After our meeting with the rabbi on Sunday, Ari and I have sussed out what our ceremony is going to look like. Well, so far as we want to know. We know all the parts, but some things that the rabbi will say, and our vows to each other are still saved for surprises.
Initially I had been reading all of these ceremonies (I moderate an online forum of knitter and crocheter brides and we have a dedicated thread for that) and thinking we'd use one or another as readings in our own. I saved only my very favorites, and read them to Ari on the porch one night, but he just wasn't sold. I was a little bummed at first (the words, they are so beautiful!), but I understood his reluctance and we decided not to have readings.

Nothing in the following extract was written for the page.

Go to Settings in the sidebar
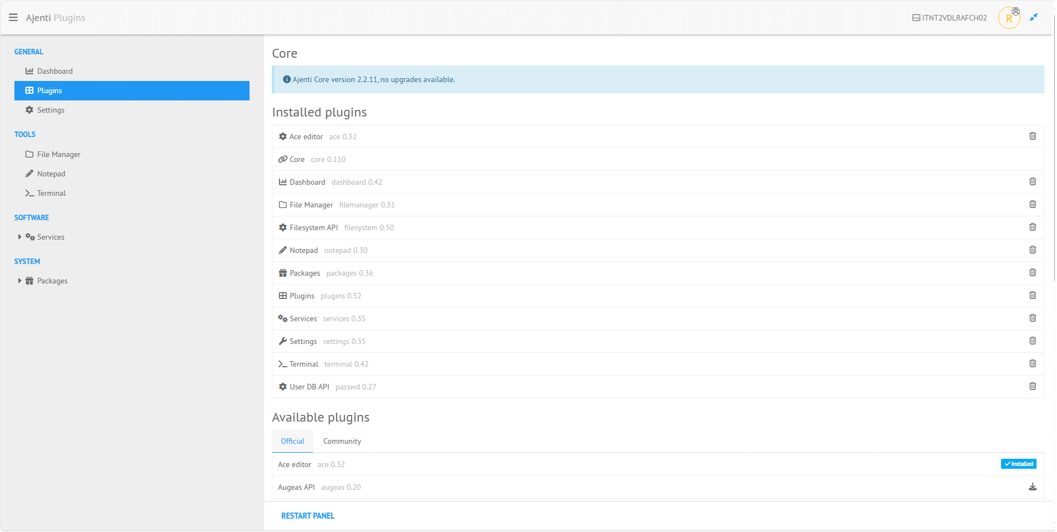This screenshot has height=532, width=1057. pyautogui.click(x=50, y=110)
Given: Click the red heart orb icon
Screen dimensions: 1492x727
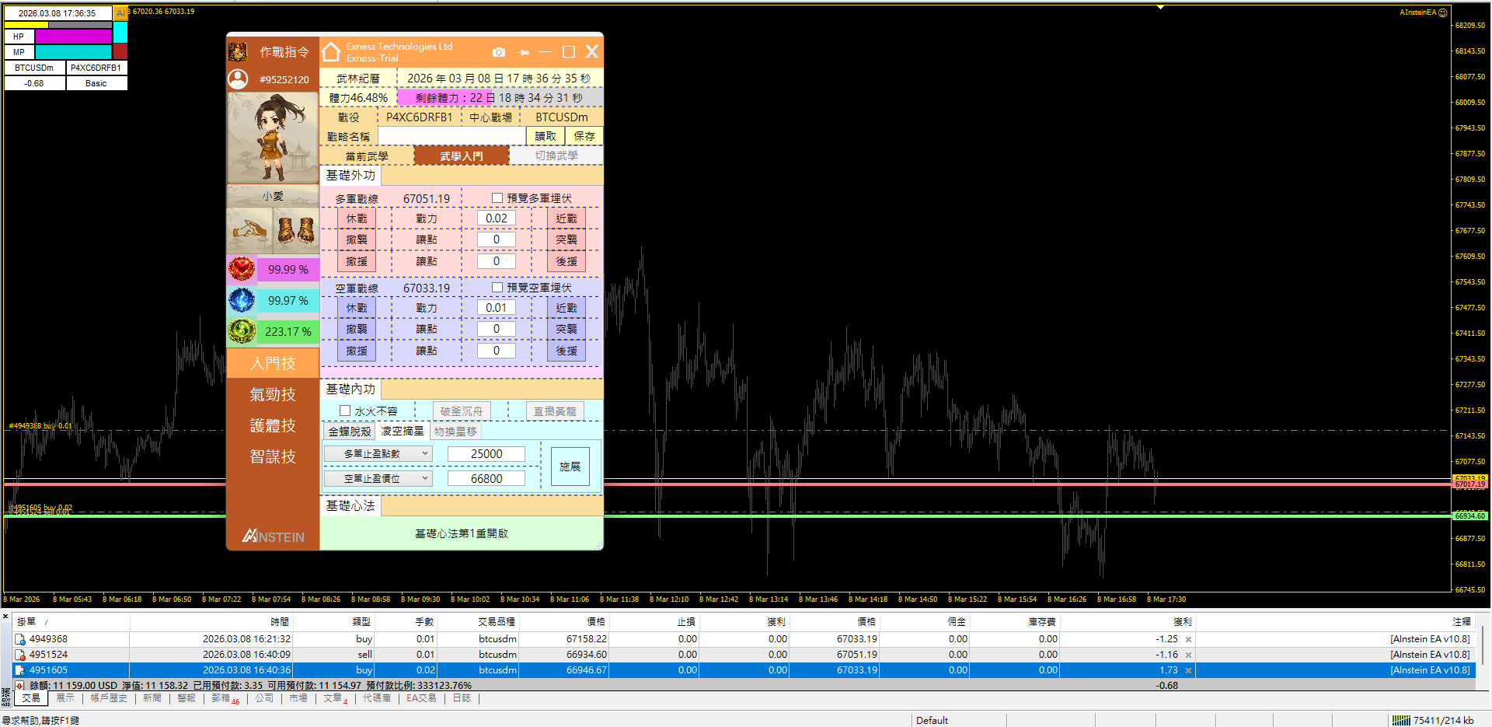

And this one wouldn't have worked anyway, not for our wedding at least. But for a spring wedding, all sunshine and peonies and joy, this would be perfect.
Today by Billy Collins
If ever there were a spring day so perfect,
so uplifted by a warm intermittent breeze
that it made you want to throw
open all the windows in the house
and unlatch the door to the canary's cage,
indeed, rip the little door from its jamb,
a day when the cool brick paths
and the garden bursting with peonies
seemed so etched in sunlight
that you felt like taking
a hammer to the glass paperweight
on the living room end table,
releasing the inhabitants
from their snow-covered cottage
so they could walk out,
holding hands and squinting
into this larger dome of blue and white,
well, today is just that kind of day.
And, in case you were wondering, my favorites were Our Union Could Be Like This by Hafiz, a children's book called I Like You by Sandol Stoddard Warburg and I'll Be There For You by Louise Cuddon.
I found Billy Collins through the ever-awesome East Side Bride, who posted my now favorite video of a three year old kid reciting from memory Collins' beautiful poem Litany.